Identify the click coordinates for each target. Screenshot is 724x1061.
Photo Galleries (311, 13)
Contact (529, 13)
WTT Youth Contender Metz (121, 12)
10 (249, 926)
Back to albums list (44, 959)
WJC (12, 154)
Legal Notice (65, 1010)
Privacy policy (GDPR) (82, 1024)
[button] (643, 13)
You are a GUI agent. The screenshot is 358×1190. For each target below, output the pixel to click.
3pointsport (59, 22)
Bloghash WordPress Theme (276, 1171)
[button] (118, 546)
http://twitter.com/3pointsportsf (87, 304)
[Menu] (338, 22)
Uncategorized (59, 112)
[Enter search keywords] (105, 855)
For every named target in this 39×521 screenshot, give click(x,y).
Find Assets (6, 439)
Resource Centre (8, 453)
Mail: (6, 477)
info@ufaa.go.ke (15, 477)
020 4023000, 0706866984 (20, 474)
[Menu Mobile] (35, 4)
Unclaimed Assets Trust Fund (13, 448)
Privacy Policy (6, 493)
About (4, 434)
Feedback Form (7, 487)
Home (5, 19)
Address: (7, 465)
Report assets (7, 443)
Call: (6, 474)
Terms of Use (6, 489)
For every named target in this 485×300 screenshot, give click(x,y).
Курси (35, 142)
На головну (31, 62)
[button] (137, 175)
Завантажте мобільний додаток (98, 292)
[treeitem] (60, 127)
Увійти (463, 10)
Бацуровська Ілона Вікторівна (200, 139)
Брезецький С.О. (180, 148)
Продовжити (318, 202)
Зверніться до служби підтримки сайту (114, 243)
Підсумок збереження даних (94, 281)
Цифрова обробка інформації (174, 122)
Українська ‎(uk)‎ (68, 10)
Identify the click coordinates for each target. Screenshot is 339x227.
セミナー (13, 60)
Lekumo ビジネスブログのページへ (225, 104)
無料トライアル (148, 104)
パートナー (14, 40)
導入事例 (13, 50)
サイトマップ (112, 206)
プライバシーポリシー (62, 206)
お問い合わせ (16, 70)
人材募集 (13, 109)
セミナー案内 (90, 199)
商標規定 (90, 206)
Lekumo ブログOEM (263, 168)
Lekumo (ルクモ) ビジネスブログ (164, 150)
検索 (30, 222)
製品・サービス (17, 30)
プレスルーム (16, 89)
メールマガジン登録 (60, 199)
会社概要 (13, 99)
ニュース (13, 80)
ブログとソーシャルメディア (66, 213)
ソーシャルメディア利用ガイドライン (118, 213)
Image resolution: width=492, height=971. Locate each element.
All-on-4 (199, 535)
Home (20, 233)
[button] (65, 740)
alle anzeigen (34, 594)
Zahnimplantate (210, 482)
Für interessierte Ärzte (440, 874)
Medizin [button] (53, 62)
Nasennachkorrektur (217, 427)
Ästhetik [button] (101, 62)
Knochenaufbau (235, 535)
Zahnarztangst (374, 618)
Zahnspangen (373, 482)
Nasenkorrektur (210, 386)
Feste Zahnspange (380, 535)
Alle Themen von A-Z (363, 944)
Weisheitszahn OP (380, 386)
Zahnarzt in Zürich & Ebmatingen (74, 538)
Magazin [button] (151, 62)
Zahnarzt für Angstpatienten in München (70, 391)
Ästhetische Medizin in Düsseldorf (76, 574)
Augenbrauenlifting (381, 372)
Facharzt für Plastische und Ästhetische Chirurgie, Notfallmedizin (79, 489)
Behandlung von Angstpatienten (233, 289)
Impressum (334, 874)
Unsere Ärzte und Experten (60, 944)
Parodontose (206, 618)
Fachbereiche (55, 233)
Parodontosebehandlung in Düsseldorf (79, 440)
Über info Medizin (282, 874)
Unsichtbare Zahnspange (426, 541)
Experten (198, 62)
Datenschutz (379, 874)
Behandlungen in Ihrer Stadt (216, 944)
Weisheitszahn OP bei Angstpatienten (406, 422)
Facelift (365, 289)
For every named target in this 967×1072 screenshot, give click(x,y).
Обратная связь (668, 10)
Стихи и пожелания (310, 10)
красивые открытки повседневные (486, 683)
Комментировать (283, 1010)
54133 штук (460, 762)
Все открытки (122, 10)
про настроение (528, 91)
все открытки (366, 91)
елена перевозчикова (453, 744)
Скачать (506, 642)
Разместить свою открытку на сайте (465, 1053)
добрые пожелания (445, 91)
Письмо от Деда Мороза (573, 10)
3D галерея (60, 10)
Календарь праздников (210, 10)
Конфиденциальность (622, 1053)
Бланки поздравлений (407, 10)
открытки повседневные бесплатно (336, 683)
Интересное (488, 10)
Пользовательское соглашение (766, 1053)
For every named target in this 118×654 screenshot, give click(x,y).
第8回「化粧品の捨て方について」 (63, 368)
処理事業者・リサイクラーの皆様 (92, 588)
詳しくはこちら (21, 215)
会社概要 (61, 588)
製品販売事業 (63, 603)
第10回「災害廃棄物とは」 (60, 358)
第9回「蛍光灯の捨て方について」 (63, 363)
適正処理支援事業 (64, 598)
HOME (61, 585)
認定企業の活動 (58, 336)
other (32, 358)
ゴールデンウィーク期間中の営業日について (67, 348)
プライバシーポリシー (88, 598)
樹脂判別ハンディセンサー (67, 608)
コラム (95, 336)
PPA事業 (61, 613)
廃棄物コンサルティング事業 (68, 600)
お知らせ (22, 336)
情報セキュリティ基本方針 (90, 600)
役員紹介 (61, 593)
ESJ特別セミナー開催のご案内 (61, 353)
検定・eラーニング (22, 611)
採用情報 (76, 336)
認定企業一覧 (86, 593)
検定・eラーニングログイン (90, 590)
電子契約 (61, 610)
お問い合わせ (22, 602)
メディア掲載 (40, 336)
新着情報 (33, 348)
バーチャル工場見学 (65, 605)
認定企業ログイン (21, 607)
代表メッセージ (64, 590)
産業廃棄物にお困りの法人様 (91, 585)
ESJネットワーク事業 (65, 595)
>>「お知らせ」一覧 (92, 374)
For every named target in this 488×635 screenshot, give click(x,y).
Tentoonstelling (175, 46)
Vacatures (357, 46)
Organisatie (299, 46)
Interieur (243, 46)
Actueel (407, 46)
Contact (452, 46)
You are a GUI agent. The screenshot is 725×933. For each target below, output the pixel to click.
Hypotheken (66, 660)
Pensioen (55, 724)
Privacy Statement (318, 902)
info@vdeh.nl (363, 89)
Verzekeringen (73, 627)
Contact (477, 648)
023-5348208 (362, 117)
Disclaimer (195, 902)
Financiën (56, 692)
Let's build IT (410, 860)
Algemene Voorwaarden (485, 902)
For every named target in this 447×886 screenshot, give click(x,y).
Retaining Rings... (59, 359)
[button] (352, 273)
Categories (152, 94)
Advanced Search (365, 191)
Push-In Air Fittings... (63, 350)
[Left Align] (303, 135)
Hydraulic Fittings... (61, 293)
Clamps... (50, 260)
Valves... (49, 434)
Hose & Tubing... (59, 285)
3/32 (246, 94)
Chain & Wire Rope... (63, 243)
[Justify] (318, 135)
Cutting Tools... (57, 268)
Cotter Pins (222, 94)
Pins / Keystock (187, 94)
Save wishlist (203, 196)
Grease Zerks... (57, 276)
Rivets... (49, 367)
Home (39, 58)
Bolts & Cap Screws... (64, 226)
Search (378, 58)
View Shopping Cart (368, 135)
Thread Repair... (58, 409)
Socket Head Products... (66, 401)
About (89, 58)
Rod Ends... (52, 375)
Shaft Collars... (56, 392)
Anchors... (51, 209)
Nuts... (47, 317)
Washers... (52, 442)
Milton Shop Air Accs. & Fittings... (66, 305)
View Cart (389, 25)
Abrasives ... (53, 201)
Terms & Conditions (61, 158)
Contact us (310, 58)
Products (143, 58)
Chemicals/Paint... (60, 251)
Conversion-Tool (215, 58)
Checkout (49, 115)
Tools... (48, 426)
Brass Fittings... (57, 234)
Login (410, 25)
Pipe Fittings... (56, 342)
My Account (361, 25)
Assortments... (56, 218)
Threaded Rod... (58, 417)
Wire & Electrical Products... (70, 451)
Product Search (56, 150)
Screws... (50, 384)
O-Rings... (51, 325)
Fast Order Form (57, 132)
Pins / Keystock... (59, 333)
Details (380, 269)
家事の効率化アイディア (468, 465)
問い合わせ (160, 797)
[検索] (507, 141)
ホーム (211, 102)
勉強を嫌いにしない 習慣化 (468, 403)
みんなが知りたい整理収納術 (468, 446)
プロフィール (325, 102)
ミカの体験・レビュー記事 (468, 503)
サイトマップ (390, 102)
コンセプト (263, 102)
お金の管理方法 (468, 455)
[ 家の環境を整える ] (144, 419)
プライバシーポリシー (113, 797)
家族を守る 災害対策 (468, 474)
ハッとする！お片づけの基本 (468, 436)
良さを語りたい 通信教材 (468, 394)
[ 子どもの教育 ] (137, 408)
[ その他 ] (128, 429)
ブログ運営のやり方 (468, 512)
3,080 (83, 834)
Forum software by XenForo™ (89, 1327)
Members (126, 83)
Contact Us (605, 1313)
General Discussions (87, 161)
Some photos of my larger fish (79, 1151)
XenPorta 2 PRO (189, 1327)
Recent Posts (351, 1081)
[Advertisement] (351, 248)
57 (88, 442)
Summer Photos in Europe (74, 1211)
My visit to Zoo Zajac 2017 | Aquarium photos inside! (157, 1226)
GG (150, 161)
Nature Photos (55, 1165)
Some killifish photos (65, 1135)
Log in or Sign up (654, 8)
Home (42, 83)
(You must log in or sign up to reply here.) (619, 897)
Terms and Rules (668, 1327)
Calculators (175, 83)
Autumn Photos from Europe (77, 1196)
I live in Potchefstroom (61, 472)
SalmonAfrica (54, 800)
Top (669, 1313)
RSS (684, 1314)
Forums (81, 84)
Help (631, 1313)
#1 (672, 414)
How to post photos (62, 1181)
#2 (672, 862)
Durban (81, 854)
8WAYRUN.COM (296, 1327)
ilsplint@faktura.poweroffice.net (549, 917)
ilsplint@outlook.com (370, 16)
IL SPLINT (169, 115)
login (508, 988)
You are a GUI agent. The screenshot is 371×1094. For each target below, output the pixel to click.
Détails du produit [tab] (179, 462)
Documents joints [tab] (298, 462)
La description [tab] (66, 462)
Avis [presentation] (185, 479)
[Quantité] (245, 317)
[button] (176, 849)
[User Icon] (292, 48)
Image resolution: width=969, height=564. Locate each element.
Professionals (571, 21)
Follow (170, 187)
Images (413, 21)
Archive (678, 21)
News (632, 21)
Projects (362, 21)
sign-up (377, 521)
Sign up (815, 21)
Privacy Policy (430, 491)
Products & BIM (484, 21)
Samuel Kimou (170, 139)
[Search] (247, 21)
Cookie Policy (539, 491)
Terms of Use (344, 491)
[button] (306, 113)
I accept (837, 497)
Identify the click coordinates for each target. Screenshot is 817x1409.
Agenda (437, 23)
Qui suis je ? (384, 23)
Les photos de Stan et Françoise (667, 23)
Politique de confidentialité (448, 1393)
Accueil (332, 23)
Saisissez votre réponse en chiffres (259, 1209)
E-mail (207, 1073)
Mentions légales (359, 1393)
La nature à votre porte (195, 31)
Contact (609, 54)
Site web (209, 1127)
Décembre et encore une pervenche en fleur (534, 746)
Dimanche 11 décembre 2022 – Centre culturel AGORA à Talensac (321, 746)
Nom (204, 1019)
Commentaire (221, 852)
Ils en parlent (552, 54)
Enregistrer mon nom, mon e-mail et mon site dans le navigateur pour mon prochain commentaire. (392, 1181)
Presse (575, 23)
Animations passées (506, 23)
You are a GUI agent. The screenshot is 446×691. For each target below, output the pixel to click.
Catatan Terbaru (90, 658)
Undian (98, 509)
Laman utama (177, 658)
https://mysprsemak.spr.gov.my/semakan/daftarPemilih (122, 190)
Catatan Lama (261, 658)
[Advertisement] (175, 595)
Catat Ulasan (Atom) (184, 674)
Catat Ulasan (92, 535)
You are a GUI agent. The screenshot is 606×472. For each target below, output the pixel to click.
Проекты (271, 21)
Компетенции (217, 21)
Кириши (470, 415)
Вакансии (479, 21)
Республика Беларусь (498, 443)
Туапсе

● AIM
Reproduce the lines of the records verbatim, starting at the line that contains "Home (20, 233)" and ending after the line that contains "other (32, 358)", with both of those lines included.

● THE OUTPUT
Home (20, 233)
[button] (65, 740)
alle anzeigen (34, 594)
Zahnimplantate (210, 482)
Für interessierte Ärzte (440, 874)
Medizin [button] (53, 62)
Nasennachkorrektur (217, 427)
Ästhetik [button] (101, 62)
Knochenaufbau (235, 535)
Zahnarztangst (374, 618)
Zahnspangen (373, 482)
Nasenkorrektur (210, 386)
Feste Zahnspange (380, 535)
Alle Themen von A-Z (363, 944)
Weisheitszahn OP (380, 386)
Zahnarzt in Zürich & Ebmatingen (74, 538)
Magazin [button] (151, 62)
Zahnarzt für Angstpatienten in München (70, 391)
Ästhetische Medizin in Düsseldorf (76, 574)
Augenbrauenlifting (381, 372)
Facharzt für Plastische und Ästhetische Chirurgie, Notfallmedizin (79, 489)
Behandlung von Angstpatienten (233, 289)
Impressum (334, 874)
Unsere Ärzte und Experten (60, 944)
Parodontose (206, 618)
Fachbereiche (55, 233)
Parodontosebehandlung in Düsseldorf (79, 440)
Über info Medizin (282, 874)
Unsichtbare Zahnspange (426, 541)
Experten (198, 62)
Datenschutz (379, 874)
Behandlungen in Ihrer Stadt (216, 944)
Weisheitszahn OP bei Angstpatienten (406, 422)
Facelift (365, 289)
For every named target in this 967×1072 screenshot, give click(x,y).
Обратная связь (668, 10)
Стихи и пожелания (310, 10)
красивые открытки повседневные (486, 683)
Комментировать (283, 1010)
54133 штук (460, 762)
Все открытки (122, 10)
про настроение (528, 91)
все открытки (366, 91)
елена перевозчикова (453, 744)
Скачать (506, 642)
Разместить свою открытку на сайте (465, 1053)
добрые пожелания (445, 91)
Письмо от Деда Мороза (573, 10)
3D галерея (60, 10)
Календарь праздников (210, 10)
Конфиденциальность (622, 1053)
Бланки поздравлений (407, 10)
открытки повседневные бесплатно (336, 683)
Интересное (488, 10)
Пользовательское соглашение (766, 1053)
For every named target in this 118×654 screenshot, give click(x,y).
第8回「化粧品の捨て方について」 (63, 368)
処理事業者・リサイクラーの皆様 (92, 588)
詳しくはこちら (21, 215)
会社概要 (61, 588)
製品販売事業 (63, 603)
第10回「災害廃棄物とは」 (60, 358)
第9回「蛍光灯の捨て方について」 (63, 363)
適正処理支援事業 (64, 598)
HOME (61, 585)
認定企業の活動 (58, 336)
other (32, 358)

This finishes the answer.